Libya–South Korea relations are the bilateral relations between Libya and Republic of Korea. The two countries are members of the United Nations.

==History==

Both countries established diplomatic relations on 29 December 1980.

Libya and South Korea established a consular relationship in 1978 and established an ambassador-level relationship in 1981. Prior to the establishment of the embassy, South Korea had established and operated a Kotra office in Tripoli since 1974. Libya had previously established diplomatic relations with North Korea in 1974, and the latter reacted nervously to Libya's move to diplomatic relations with South Korea. After the establishment of diplomatic relations, Korea started human exchanges with Libya and also supported public development assistance. In addition, various Korean companies participated in Libya's civil and construction projects. The two countries are also regional cooperation partners of the Organization for Security and Co-operation in Europe.
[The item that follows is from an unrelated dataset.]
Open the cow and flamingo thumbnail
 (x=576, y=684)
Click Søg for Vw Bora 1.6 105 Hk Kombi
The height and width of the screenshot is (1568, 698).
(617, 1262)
In the midst of the Libyan civil war, the South Korean government was the first country in Asia to approve the Libyan Transitional Commission.

As of 16th of april 2026. South korea and libya have agreed on establishing economic ties of Oil and Natural Gas Corporation and korean esablishment of four companies in libya and continuation of old projects

==Diaspora==
In January 2015, the number of South Koreans living in Libya was 48.

==Resident diplomatic missions==
- Libya has an embassy in Seoul.
- South Korea has an embassy in Tripoli.